- _WHAT YOU WILL DO_
Lines with the word "point": copy all of them from the entries below.

- _THE DATA_
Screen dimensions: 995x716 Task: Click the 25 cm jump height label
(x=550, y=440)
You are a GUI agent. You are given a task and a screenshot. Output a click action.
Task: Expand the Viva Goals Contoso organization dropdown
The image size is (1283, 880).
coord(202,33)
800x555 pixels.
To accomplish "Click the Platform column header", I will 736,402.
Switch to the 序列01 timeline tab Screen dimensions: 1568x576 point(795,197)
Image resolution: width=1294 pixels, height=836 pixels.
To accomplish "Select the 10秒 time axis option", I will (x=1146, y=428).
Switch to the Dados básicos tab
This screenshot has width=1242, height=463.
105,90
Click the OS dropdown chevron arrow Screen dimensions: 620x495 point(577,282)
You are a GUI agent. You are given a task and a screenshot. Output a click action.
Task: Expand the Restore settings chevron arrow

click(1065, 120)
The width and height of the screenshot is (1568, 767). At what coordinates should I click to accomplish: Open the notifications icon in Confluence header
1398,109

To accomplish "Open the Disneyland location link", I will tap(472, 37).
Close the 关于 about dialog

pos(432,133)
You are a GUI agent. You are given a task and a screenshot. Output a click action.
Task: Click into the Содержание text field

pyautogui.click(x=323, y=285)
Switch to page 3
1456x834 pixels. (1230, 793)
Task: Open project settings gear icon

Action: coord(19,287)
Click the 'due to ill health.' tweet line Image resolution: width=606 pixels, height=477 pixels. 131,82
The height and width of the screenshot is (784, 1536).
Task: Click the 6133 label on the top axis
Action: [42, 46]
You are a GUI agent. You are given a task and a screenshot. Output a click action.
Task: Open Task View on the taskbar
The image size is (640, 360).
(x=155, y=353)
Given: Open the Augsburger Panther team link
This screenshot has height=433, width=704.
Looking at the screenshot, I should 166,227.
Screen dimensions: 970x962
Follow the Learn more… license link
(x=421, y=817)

- _SOLUTION FOR THIS EXERCISE_
Switch to the 序列01 timeline tab Screen dimensions: 1568x576 point(795,197)
Click the OS dropdown chevron arrow Screen dimensions: 620x495 point(577,282)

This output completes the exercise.